Today, HIV treatments are more tolerable and more effective than in decades past. While in the early 90s there was only one drug – AZT – for people with HIV, now there are over 20 different HIV medications, prescribed in a variety of combinations, as well as effective treatments for the conditions commonly associated with HIV.
These treatments are not cures for HIV infection, but they have helped countless positive people live long and healthy lives.
The Basics of HIV Treatment
HIV is a retrovirus, and anti-HIV drugs are called antiretrovirals (ARVs). Antiretroviral therapy (ART) works to get the number of copies of HIV in the body – the viral load – so low that HIV can’t be detected in a standard laboratory test.
There are several different classes of antiretroviral drugs, with multiple medications in each class. These classes include:
- nucleoside reverse transcriptase inhibitors (NRTIs)
- non-nucleoside reverse transcriptase inhibitors (NNRTIs)
- protease inhibitors
- integrase inhibitors
- CCR5 antagonists
- fusion inhibitors
Each class interferes with HIV’s replication within the body in a different way.
ART consists of at least two and preferably three drugs from multiple classes of ARVs.
If antiretroviral medications are not taken correctly and consistently, HIV may mutate, changing so that a particular drug or drugs are no longer active against the virus. When drug resistance occurs, healthcare providers do a test to determine which component of the regimen isn’t working, and then construct a new, effective treatment.
When to Start Antiretroviral Treatment
In making the decision about when to start ART, you and your doctor will consider your health, feelings about medication and the risk of the disease progressing.
Your doctor will use established treatment initiation guidelines to decide whether to recommend therapy. Generally, your immune function and the presence of conditions like viral hepatitis and HIV-related kidney disease will be considered.

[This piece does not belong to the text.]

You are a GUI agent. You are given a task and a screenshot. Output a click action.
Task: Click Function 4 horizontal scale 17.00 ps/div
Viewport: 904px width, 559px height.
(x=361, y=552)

CD4 cell count is a key marker of immune function. The number of CD4 cells in the body directly correlates to the risk of getting sick from a collapsing immune system, and medication may be advised if that number is low. Even with a high number of CD4 cells, however, symptoms may indicate that ART is a good idea.
Deciding when to start therapy isn’t just about CD4 cell count and HIV-related illness, though. ART requires a commitment to taking medication daily – as instructed, and for life. People who don’t adhere to their drug regimens risk building up resistance without suppressing the virus, so it’s important to assess ability to stay on medication when thinking about starting ART.
The Side Effects Of Antiretroviral Treatment
Antiretrovirals all have potential side effects, although not every effect will be felt by everyone on a given drug. While many of these dissipate as the body adjusts to medication, some require further treatment to manage, or a doctor’s adjustment to the regimen.
Anti-HIV drugs also can interact with each other or with other medications – either by making them less effective (as is the case with some birth control pills), or by harming the body. It’s important to be informed about potential interactions before embarking on any drug plan.